Plötzlich öffnete der Mieter laut Polizei die Wohnungstür und attackierte eine Beamtin mit einem Metallrohr. Mehrfach habe er ihr gegen den Kopf und die Arme, mit dem sich die Angegriffene zu schützen versuchte, geschlagen. Die Beamten sprühten daraufhin offenbar Pfefferspray. Der Mann wehrte sich heftig, konnte jedoch schlussendlich entwaffnet, überwältigt und festgenommen werden, so die Polizei.

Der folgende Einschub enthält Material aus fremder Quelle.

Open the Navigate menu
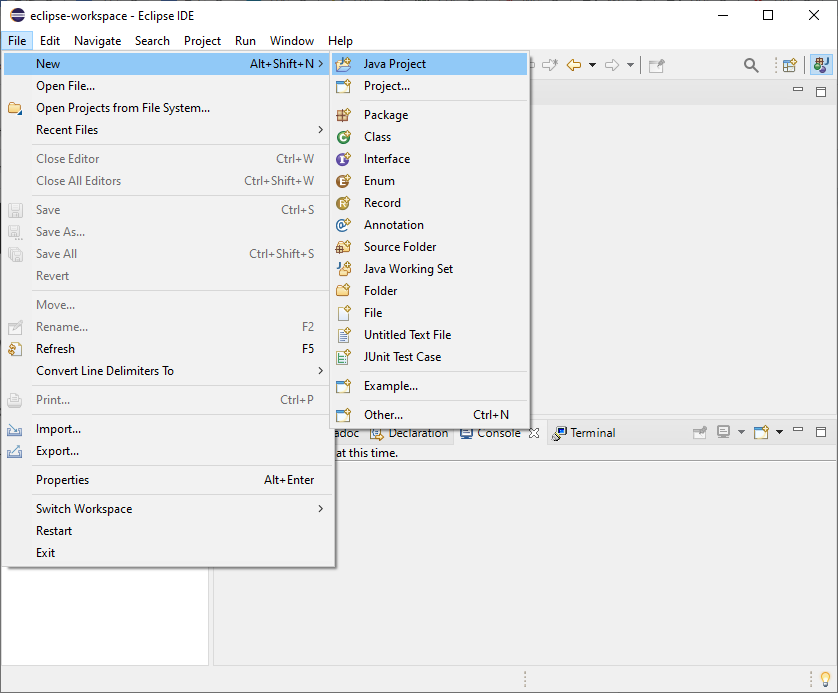The width and height of the screenshot is (838, 693). pyautogui.click(x=97, y=40)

Der Festgenommene musste sich auf Anordnung der Staatsanwaltschaft einer Blutentnahme unterziehen. Aufgrund seines Gemütszustandes veranlasste eine Ärztin dessen Aufnahme in einer psychiatrischen Abteilung eines Krankenhauses, heißt es. Die Polizei ermittelt wegen gefährlicher Körperverletzung. Die angegriffene Polizistin wurde in ein Krankenhaus verbracht.